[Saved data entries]
──────────────────────────────

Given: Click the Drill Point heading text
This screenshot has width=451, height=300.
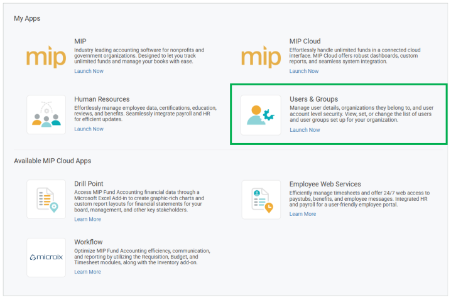Looking at the screenshot, I should [x=89, y=184].
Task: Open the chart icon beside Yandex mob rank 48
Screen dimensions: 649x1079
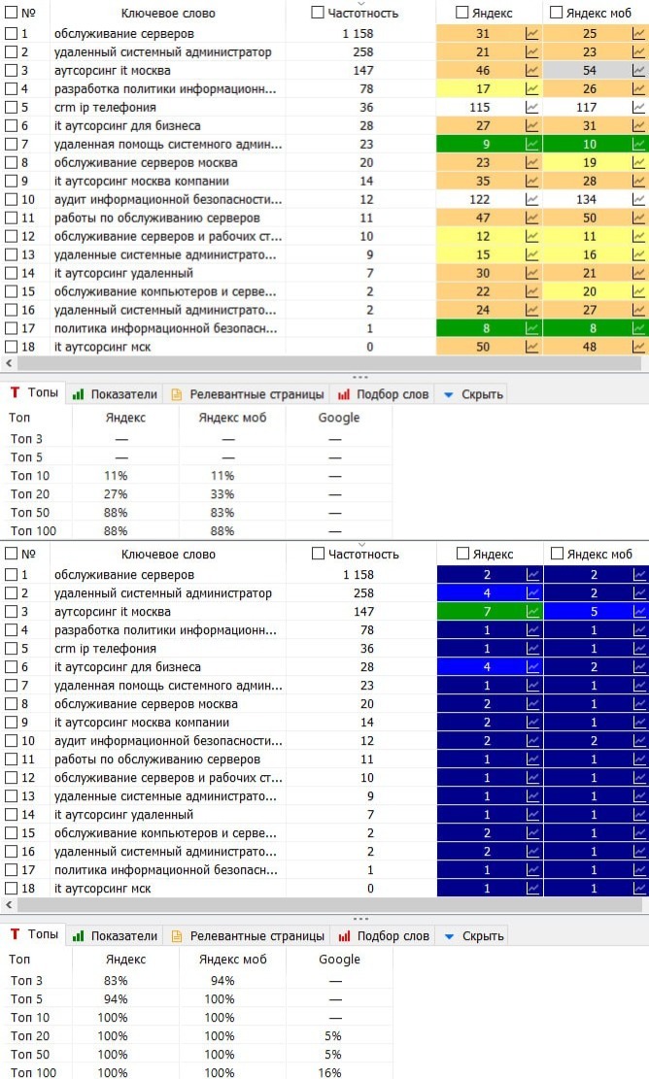Action: pyautogui.click(x=638, y=348)
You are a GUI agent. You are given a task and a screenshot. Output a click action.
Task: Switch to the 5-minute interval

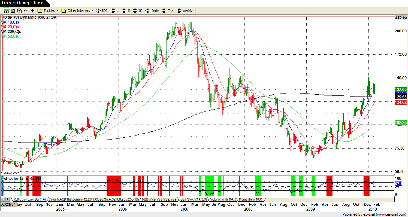point(126,10)
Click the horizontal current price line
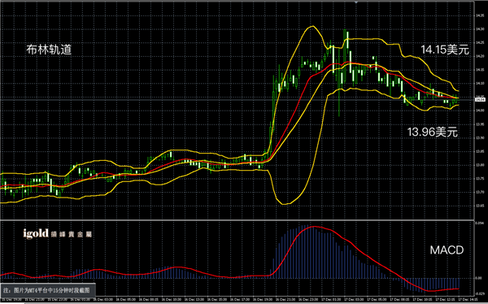 pos(237,99)
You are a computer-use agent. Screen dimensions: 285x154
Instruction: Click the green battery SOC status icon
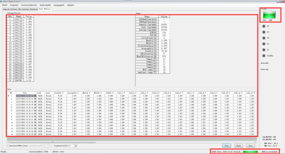(x=271, y=14)
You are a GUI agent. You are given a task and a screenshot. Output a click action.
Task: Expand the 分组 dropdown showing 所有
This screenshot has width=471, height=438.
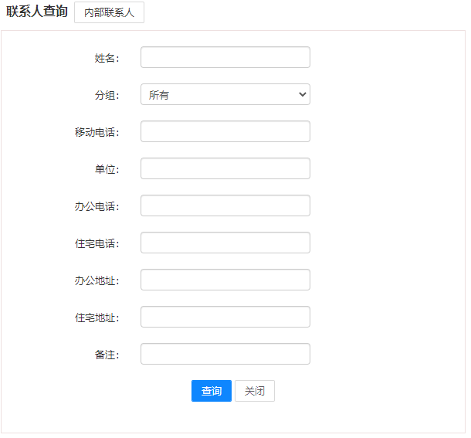tap(225, 95)
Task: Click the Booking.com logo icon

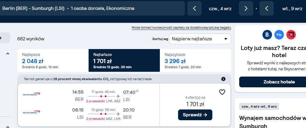Action: (x=267, y=35)
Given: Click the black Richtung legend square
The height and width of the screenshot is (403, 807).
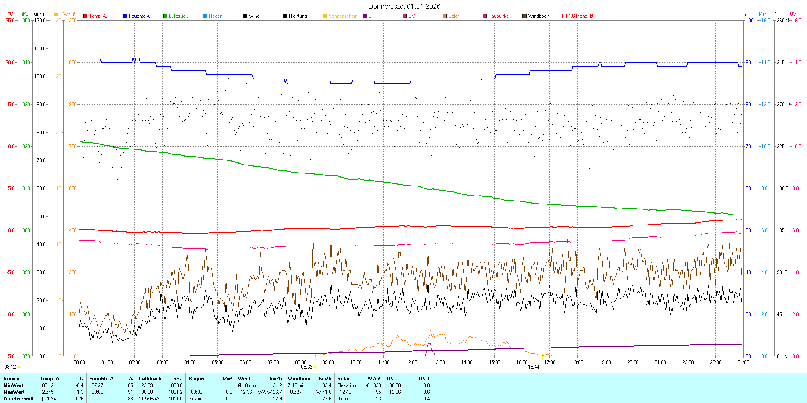Looking at the screenshot, I should [x=285, y=16].
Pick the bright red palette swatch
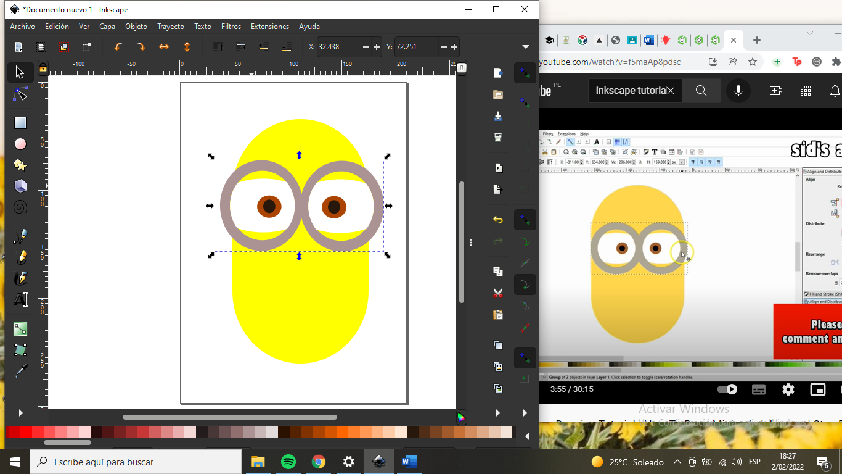Viewport: 842px width, 474px height. [x=25, y=432]
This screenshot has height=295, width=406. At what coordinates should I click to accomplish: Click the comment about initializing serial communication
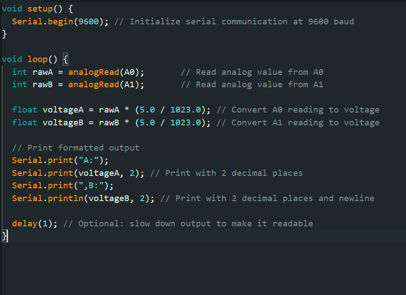(x=234, y=21)
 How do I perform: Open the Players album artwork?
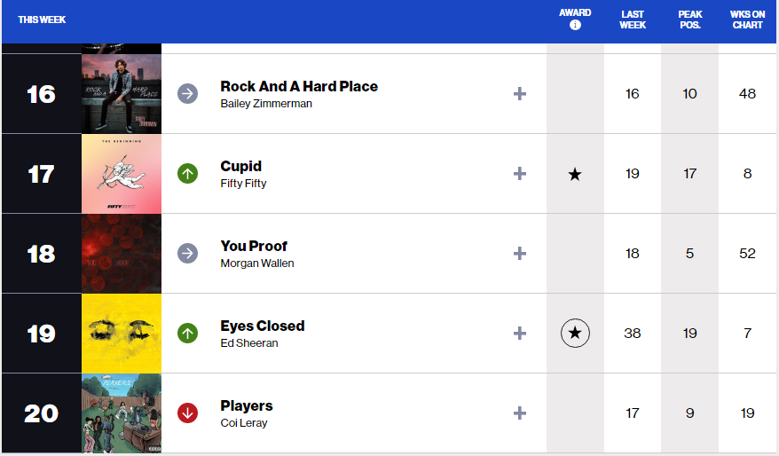[x=122, y=413]
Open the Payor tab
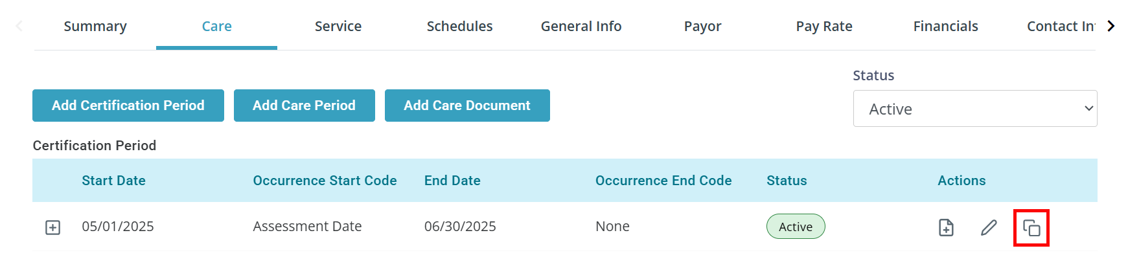Viewport: 1128px width, 257px height. (x=702, y=27)
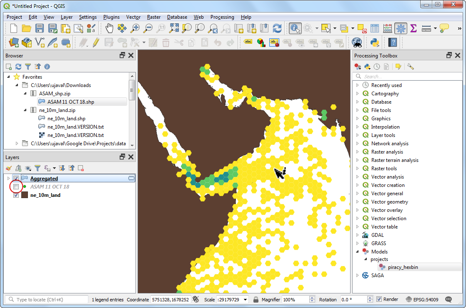Select the Pan Map hand tool
Viewport: 466px width, 308px height.
[109, 28]
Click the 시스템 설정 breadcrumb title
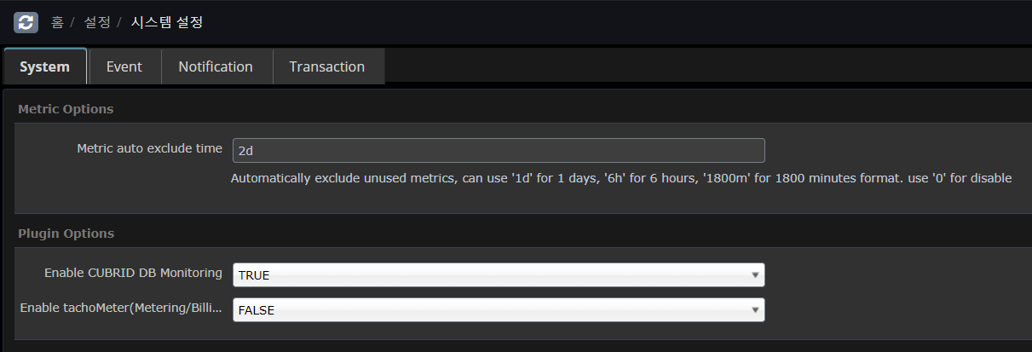This screenshot has height=352, width=1032. point(167,22)
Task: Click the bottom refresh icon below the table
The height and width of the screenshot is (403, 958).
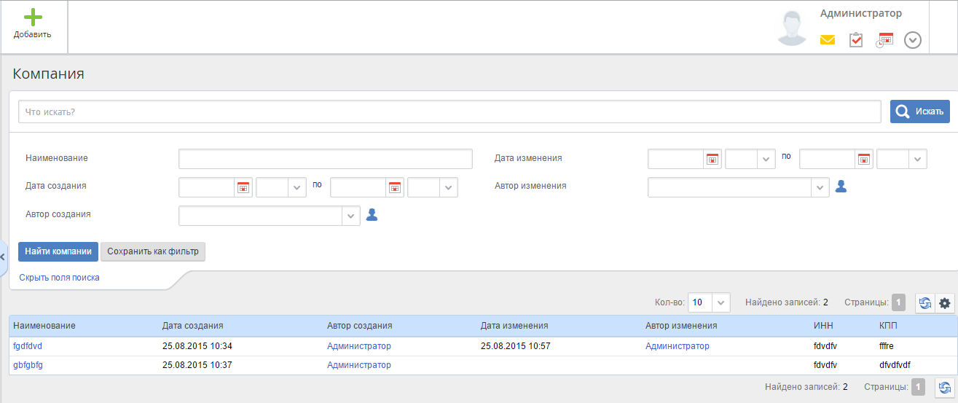Action: (945, 388)
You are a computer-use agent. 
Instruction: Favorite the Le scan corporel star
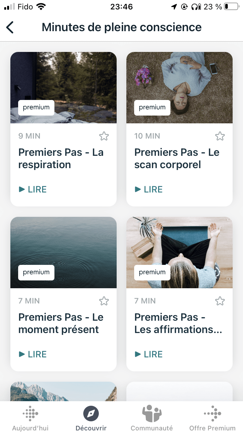pyautogui.click(x=220, y=136)
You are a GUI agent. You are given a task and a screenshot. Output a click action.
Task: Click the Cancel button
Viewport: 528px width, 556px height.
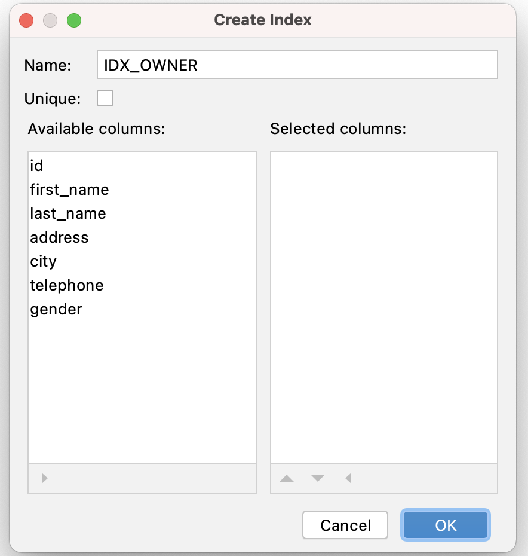click(345, 525)
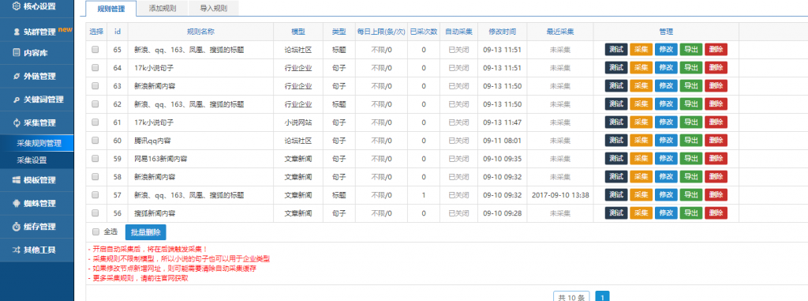Open 采集设置 in the sidebar submenu
Screen dimensions: 808x301
tap(32, 160)
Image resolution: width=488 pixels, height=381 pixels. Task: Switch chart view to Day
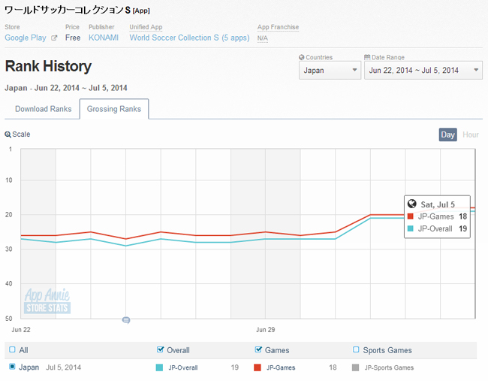[447, 135]
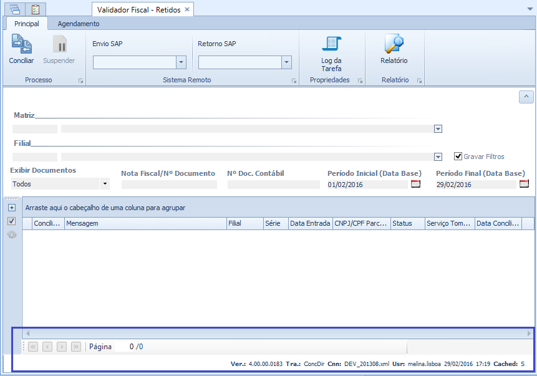
Task: Open calendar for Período Final date
Action: tap(524, 184)
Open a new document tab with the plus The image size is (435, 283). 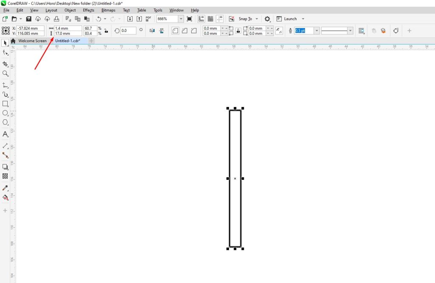91,40
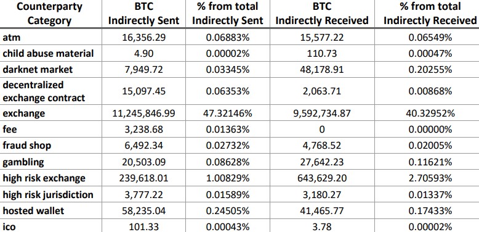The height and width of the screenshot is (232, 479).
Task: Select the fraud shop row label
Action: coord(26,146)
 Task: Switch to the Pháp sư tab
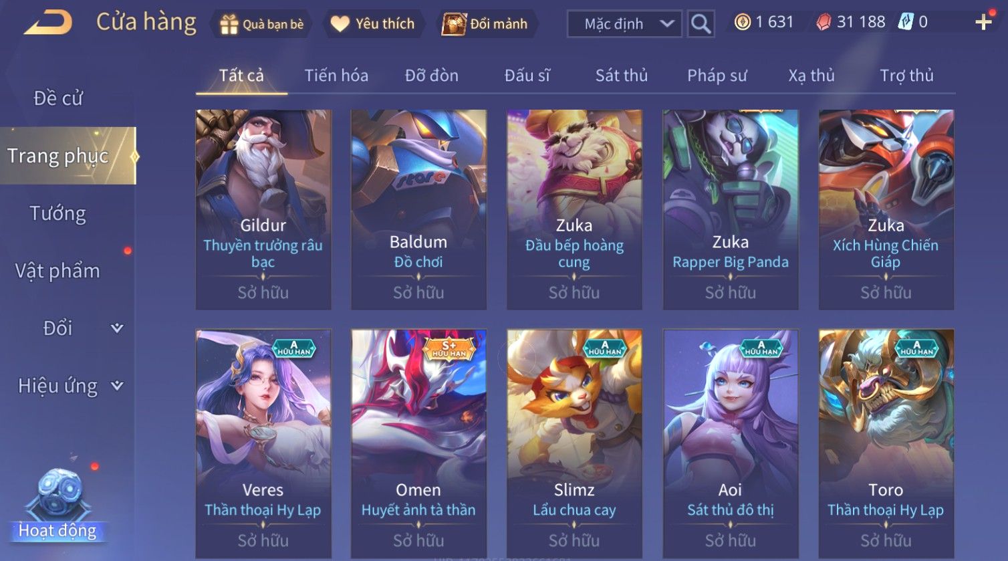point(717,76)

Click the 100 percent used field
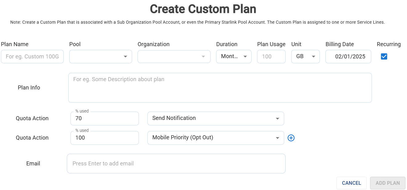point(105,138)
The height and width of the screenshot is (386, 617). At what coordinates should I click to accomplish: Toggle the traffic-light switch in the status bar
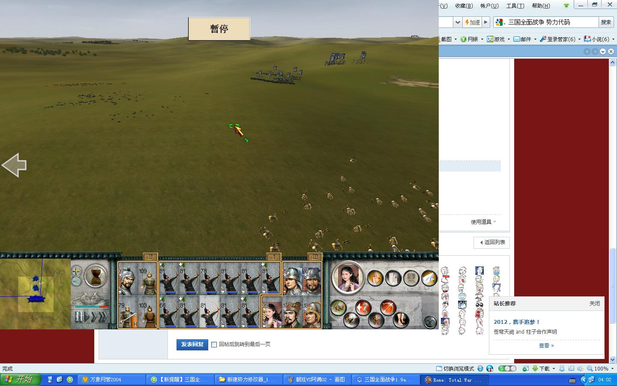[x=507, y=368]
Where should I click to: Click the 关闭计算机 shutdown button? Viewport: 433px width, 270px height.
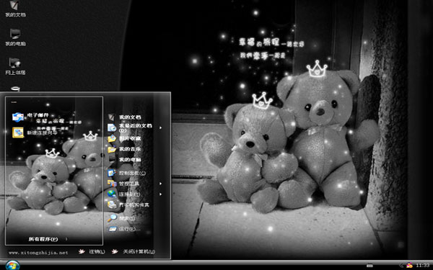coord(134,251)
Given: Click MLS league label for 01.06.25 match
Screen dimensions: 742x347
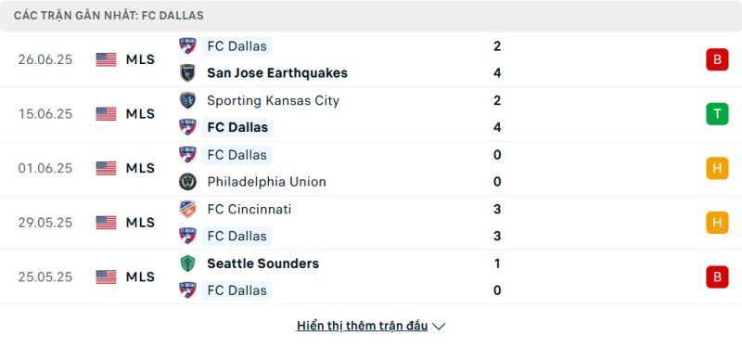Looking at the screenshot, I should (x=140, y=169).
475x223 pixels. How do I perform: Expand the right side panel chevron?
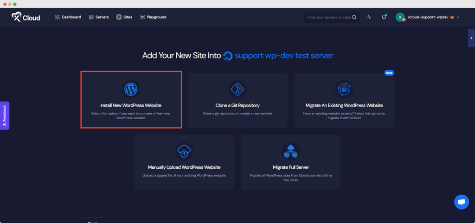click(471, 38)
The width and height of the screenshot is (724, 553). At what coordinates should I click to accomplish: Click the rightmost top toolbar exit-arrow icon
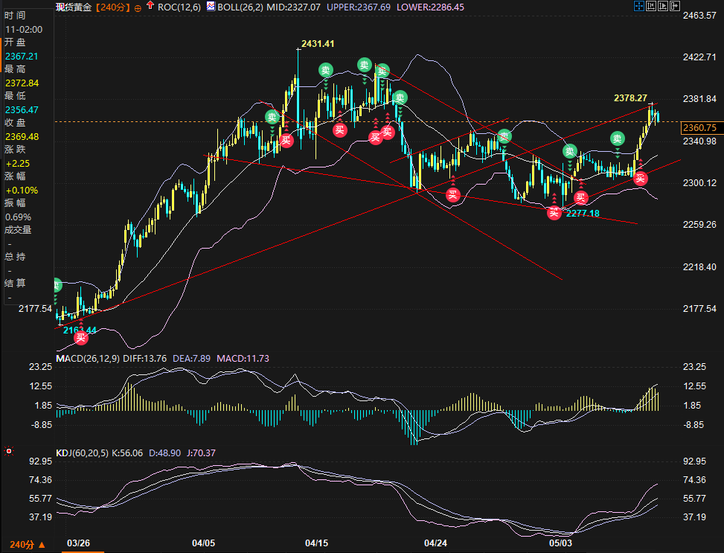point(676,7)
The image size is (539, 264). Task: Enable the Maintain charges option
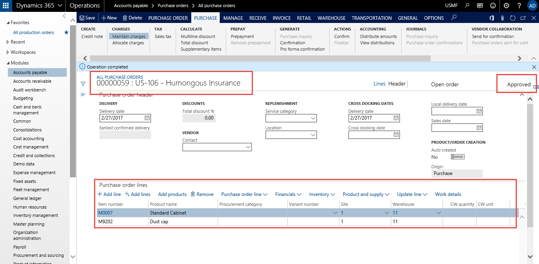[128, 36]
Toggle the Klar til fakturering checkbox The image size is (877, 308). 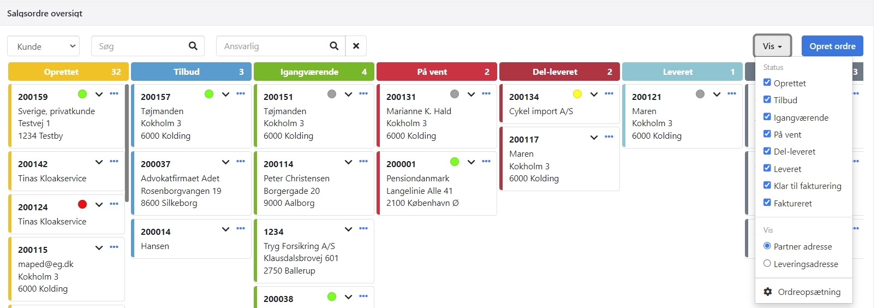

──────────────────────────────

* **Task prompt**
Where a line of the data above includes "computer", copy that line.

* **Answer section**
You are a computer-use agent. Screen dimensions: 285x154
You are a computer-use agent. 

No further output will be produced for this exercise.